# Provided passage:

Features
17 Nov 22

IFMI: fleet managers debate the journey towards sustainability

The IFMI (International Fleet Managers’ Institute) met again, this time at the Fleet Europe Summit 2022, in Dublin on Wednesday. 

The event, which was a sell out this year, brought together over 70 fleet and vehicle procurement managers from across Europe and beyond, to hear expert presentations and debate troublesome issues that are currently afflicting their roles, such as supply delays, electrification and emissions reporting. 

Unsurprisingly, electrification writ large with most delegates in agreement that transitioning to EVs is a key element of their sustainability strategy. However, there was confusion from fleet managers as to how to approach GHG emissions accounting, particularly in light of the GHG Protocol, which establishes a global, standardised framework for measuring and managing greenhouse gas emissions. Simply put (although not so simple in practice), in scope 1 and 2 of the Protocol companies must account for emissions that are owned and controlled by them. Scope 3, however, involves reporting on emissions outside of the activities of the company from sources that it does not own or control. Currently, scope 1 and 2 reporting is mandatory and scope 3 optional but it may not always be that way. 

The difficulty of GHG reporting

The difficulty for fleet managers is that GHG reporting is not just about reporting tailpipe emissions, it involves many stakeholders such as finance managers, mobility and CSR managers, plus HR, and each often has competing agendas and obligations in terms of sustainability. 

Some obvious solutions to reducing tailpipe emissions include: reducing mileage, encouraging home working or co-working, optimising the fleet size, introducing alternative mobility solutions and optimising vehicle selections and the correct fleet mix. 

As to reporting the GHG values for those activities outside of your control, well that’s a whole other complex function (akin to a science) in its own right. Happily, however, there are sources of help and interest. 

The vehicle lifecycle assessment

Virginie Pochat, senior international consultant, business intelligence & consultancy at ALD Automotive, cited the LCA (Lifecycle Assessment) method used by Polestar and Volvo as the metric for assessing the carbon footprint of Polestar and Volvo’s cars. 

The carbon footprint includes emissions from upstream supplier activities, manufacturing and logistics, plus the use and the end-of-life phases of the vehicle. The functional unit chosen is: “The use of a specific Polestar vehicle driving 200,000 km”. LCA, which has been identified by the EU Commission as the best framework for assessing the environmental performance of products. LCA is well suited for assessing improvements in the whole supply chain and avoiding sub-optimisation, i.e. decreasing the environmental impact in one step while increasing it in another. Similarly, ALD has also researched and produced a paper on how energy is produced per country as not all countries use renewable sources to produce electricity for EVs and this also affects carbon accounting. 

Nicolas Michel, senior consultant at Arval echoed Pochat’s point by saying: “It’s not the CO2 that matters most but the total carbon footprint.” He posed the question: “Is it okay for the CEO to pollute more than the general workforce? If the CEO drives a gas-guzzling SUV 3,500 miles a year and his field service engineers drive low-emission vans 35,000 miles a year, is that okay? The audience largely agreed that the answer is both yes and no depending on mileage. 

Assessing risk - who is liable for home charging?

# Exercise task a:
In the fleet managers article, why is GHG reporting difficult for fleet managers?

# Data entries:
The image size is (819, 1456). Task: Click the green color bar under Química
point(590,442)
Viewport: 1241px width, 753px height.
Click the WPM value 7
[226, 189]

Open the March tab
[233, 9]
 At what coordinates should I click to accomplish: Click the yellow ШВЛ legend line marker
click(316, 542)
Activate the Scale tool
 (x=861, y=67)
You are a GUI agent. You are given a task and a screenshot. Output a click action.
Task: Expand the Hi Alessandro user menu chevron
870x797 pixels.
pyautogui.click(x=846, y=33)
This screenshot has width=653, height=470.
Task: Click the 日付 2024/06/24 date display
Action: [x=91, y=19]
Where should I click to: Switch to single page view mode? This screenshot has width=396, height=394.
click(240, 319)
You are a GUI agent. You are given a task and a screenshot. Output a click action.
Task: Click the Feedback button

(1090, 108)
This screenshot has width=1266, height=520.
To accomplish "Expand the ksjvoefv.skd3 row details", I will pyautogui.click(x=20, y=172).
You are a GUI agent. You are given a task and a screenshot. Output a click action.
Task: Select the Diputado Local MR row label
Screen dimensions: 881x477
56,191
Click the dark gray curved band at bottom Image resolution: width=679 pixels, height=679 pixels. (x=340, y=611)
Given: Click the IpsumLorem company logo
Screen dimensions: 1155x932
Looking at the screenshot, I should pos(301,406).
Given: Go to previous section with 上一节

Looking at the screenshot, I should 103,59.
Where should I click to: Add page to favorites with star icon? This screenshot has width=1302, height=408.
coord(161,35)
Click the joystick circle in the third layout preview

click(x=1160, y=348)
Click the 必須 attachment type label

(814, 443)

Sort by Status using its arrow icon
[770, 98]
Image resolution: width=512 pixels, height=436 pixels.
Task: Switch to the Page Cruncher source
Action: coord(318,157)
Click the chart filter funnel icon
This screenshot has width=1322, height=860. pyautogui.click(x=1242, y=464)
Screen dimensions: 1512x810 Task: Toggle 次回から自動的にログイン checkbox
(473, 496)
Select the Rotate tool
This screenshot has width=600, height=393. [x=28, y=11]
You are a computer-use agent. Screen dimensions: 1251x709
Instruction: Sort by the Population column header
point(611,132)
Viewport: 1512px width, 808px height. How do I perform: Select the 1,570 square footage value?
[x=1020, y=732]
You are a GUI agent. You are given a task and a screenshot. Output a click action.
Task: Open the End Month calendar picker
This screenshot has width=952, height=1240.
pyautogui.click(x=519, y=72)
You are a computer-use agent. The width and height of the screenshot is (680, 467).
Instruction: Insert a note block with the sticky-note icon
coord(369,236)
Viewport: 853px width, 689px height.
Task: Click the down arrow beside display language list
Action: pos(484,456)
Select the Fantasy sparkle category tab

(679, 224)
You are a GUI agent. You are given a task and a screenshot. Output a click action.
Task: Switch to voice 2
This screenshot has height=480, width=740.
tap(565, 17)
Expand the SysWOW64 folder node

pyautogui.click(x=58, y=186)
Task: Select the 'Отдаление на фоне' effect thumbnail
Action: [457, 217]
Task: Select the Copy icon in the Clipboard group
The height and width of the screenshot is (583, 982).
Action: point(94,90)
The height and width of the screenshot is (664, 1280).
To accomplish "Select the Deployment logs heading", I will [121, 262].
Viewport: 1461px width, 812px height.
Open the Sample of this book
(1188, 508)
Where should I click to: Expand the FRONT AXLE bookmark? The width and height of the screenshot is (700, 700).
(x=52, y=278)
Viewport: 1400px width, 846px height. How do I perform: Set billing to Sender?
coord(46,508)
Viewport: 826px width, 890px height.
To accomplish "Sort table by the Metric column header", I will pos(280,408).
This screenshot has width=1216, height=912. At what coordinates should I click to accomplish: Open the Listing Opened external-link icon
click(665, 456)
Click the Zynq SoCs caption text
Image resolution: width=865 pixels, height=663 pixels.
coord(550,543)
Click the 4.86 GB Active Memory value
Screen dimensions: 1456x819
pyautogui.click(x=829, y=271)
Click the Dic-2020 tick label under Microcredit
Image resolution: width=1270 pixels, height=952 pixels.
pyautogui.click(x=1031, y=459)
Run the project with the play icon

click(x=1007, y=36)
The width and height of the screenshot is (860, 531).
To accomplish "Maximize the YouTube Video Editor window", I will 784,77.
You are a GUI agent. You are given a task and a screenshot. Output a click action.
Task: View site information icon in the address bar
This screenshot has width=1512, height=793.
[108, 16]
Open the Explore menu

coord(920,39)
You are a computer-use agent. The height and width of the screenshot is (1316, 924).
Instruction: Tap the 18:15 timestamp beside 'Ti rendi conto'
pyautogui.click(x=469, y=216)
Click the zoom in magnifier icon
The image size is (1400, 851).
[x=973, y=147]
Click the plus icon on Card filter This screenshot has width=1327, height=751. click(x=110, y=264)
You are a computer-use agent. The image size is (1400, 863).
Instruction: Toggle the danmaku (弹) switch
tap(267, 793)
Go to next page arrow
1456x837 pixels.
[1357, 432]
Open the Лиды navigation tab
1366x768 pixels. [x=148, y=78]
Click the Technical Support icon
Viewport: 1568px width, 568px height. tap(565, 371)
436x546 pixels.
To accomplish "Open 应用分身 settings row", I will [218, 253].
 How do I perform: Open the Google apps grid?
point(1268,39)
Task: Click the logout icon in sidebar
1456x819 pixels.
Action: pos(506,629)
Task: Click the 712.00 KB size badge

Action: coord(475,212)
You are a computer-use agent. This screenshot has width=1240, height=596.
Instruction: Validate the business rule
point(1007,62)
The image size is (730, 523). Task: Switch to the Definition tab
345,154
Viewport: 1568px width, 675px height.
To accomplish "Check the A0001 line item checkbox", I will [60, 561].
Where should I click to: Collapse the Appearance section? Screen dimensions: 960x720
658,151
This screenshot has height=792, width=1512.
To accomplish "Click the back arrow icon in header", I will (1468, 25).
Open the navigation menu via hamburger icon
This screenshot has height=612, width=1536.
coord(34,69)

# Exercise task b:
Put the records into a numbered list, starting at their first line and stopping after the line that contains "(x=861, y=67)". Leave out blank lines.

# Written response a:
GHG reporting covers more than tailpipe emissions. It involves many stakeholders, including finance managers, mobility and CSR managers, and HR, and each often has competing agendas and obligations on sustainability.

# Written response b:
1. The image size is (819, 1456). Task: Click the green color bar under Química
2. point(590,442)
3. Viewport: 1241px width, 753px height.
4. Click the WPM value 7
5. [226, 189]
6. Open the March tab
7. [233, 9]
8.  At what coordinates should I click to accomplish: Click the yellow ШВЛ legend line marker
9. click(316, 542)
10. Activate the Scale tool
11.  (x=861, y=67)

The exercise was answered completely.